Types of Standardized Tests

Although there are dozens of ways to assess learning, the "high-stakes" tests that now have the greatest influence and the most distressing repercussions include two major types. Norm-referenced tests (NRT) report whether test takers performed better or worse than a "standard" or hypothetical average student.

The second major type of test is a criterion-referenced test. (CRT) In this case, the "standard" refers to a body of information that students are expected to have acquired. For example, the PAARC test is one of the "high-stakes" tests required of children in public schools around the country. The standards (or criteria) on which these test are based are the Common Core Standards in language arts and math. For more information on Common Core and PAARC may wish to read this research review posted by ParentsAcrossAmerica.org. Other relevant information can be found here, here, and here.

A Deeper Drive into Norm-Refenced Tests

Bell Curve

Because the results of a norm-referenced test are based on the score earned by a hypothetical average student, that student's score is defined as "average." Anyone who scores higher than the average is considered "above average" and anyone who scores below the average is "below average." Statistically, test proponents assume that the scores on standardized tests will follow a "normal distribution," known as the Bell Curve. In practice, the "average" or mean score may not identified or selected until after students have taken the test, based on the mean of the actual test!

What would happen if, in the above diagram, the average or mean score last year was 50, but this year, the average is 75? Also assume that the test in both years is the same, or as nearly the same, as possible. Wouldn't that suggest that student achievement had improved? Well, no…because half of the scores would still be above average and half below average (not counting the "average" scores themselves.) In other words, every student in a given class could raise his or her score into what had previously been an "above average" range between test 1 and test 2…and 1/3 of them would still be "below average." Norm-referenced (standardized) assessments, by design, group students into the "smart/gifted ones" (those who scored above average) and the "slow/remedial" ones (the ones who scored below average.) Those who score in the middle are labeled "average," which in the mind of many translates to "mediocre." And those labels all too often determine the educatonal opportunities students are given.

The concepts of "average" and "normal distribution" are useful in statistical analysis of data. In reality, a normal distribution only occurs when there is a relatively small range of data that measures a single factor under the same conditions. For example, let's say you measured the time that it takes you to get to work each day for a month. You plot the data on a graph and it takes the shape of a normal curve. You might then use that data to decide how early to leave home to make sure you got to work on time.
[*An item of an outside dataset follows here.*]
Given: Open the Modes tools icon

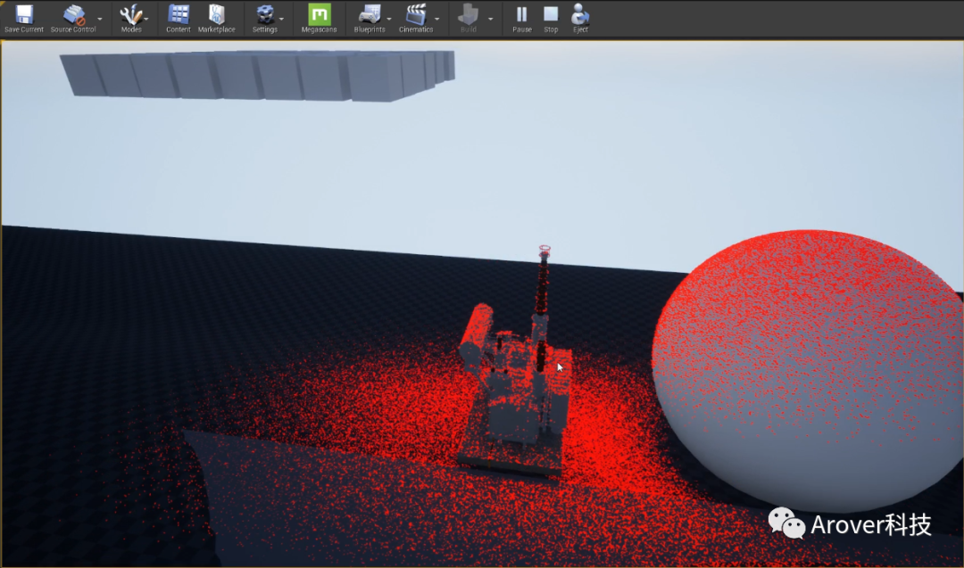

But could you still do that if you left at a different time each day? If you took a different route? If you drove a different vehicle? The minute you add a second factor to your data, the results of your measurements become all but useless.

How then, can a test based on normal distribution be applied to learning, which clearly depends on a huge number of factors? People are so accustomed to thinking in terms of average, and the concept of normal distribution has become so universally accepted, that many assume it can be applied to anything. "However, most real life data does not exhibit normal distribution. A normal distribution is more of an exception than a rule. Real world data shows variations (high and low) that are far more frequent than what the bell curve predicts."(1)

Grade Distribution Graph

Think about the implications of this design. Let's look at just a couple of ways the concept is used in education.

You may have heard of "grading on the curve." In this model, the normal distribution is assumed, even though it does not exist! To be consistent with the Bell Curve, in a class of 100 students, 10 will get an A, 20 will get a B, 40 will get a C, 20 will get a D, and 10 will get a failing grade (generally F because E is sometimes mistaken as Excellent!)

How likely is it that these grades reflect the learning of these students? Have all the students who earned an A learned the same things? Did they all get the same questions correct? Have all the students who earned an F learned nothing at all? What if your son or daughter had the 11th highest grade in the class…and that grade was only 0.1 point lower than the 10th highest grade? The grade automatically drops from an A to a B. Once those grades are assigned, what do you know about the learning of any student in that class? Keep in mind that those same grades would have been distributed if the range of scores was between 1 and 10, between 30 and 50, or between 0 and 100 on a 100 point test!

Standards were implemented as a potential cure for what was seen as an "achievement gap" between poor minority students and their more economically advantaged counterparts. Proponents of NCLB claimed that setting the same standards for all students would necessarily mean that all students, regardless of economic or social status, would have the same opportunities to succeed because teachers would be forced to hold higher expectations for all students. (See this article for an explanation of why this fundamental assumption was based on a false premise.)

Standardized testing was mandated so that schools could prove they were holding every student to the same standards. Through this method, NCLB promised to provide "equal access" for all to a meaningful education. But how, if schools were not equally funded, could access to the same opportunities be "equal." Unfortunately, many people seem to believe that just the existence of standards implies that something good must be happening!

In addition, the questions on these standardized tests are based on a set of externally defined things that a group of adults have decided all students of a given age should "know and be able to do." Because the only experience most Americans have is of "age graded" schools, they accept this premise…even though there is no evidence that it is true! [To learn more about the error of age-graded standards, you may wish to read this article.]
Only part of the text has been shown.